Clayton is stabilized now, but he remembers with frightening clarity the hallucinations that forced him into a life of isolation.
At age 21, he began hearing voices of demons and angels, while feeling ghostly hands patting his body down.
It wasn’t until he was 42 that he was diagnosed with schizophrenia, and it’s only been the last few years that he has found relief with the right medications.
It wasn’t easy getting here.
He was afraid to seek help because of his tremendous fear of medical professionals. He was worried he’d be heavily drugged or locked up in a psych ward.
Asked to elaborate on what it was like for him living with his disease, he stops.
“I don’t want to relive that nightmare,” urging an end to the line of questioning.
Now that he’s stable and able to fit in with the community, he’s been trying to help others on the street.
He thinks the province needs to spend more money and resources on outreach for those who are sick and counselling for people seeking help.
It’s those things that helped Clayton ignore his demons and finally reach out to medical professionals for help.
About 20 metres in front of him, David Hempton (pictured at left) shuffles back and forth with his last bits of food from the truck.
The lanky 45-year-old suffers from anxiety and depression.

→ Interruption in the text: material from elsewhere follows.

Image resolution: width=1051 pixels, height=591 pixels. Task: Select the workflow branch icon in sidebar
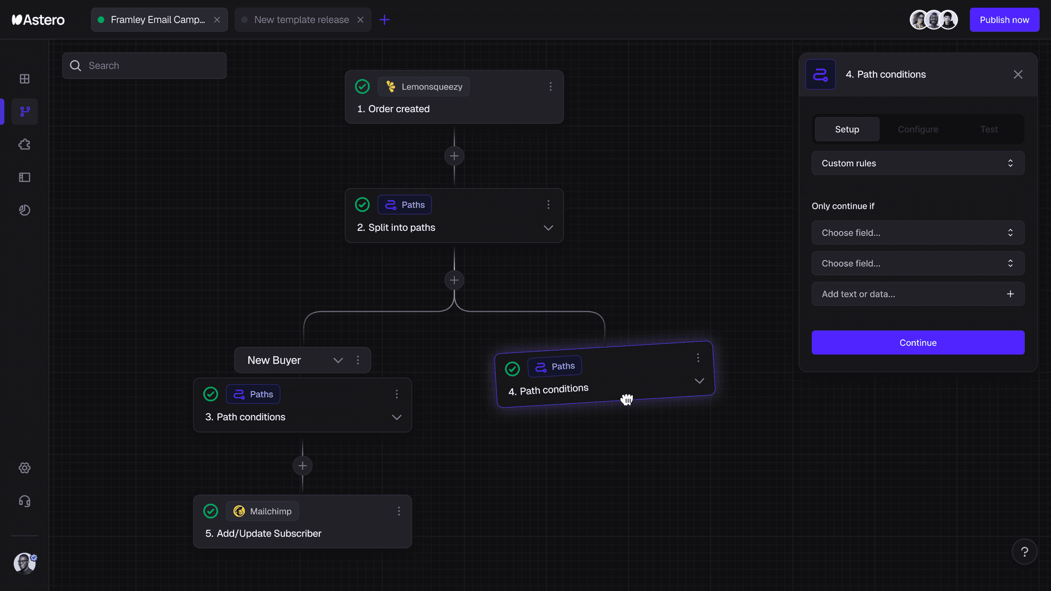click(x=25, y=111)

He manages to hold down a mascot position with Church’s Chicken, but the rest of his life lacks control.
A relative called the police on him for stepping foot on the family property Sunday “because I’m a Christian,” he says.
Like Clayton, Hempton says the worst manifestation of his malady is isolation.
Most days, he prefers to stay inside rather than face the public.
And living in isolation, they both say, is not a pleasant way to live.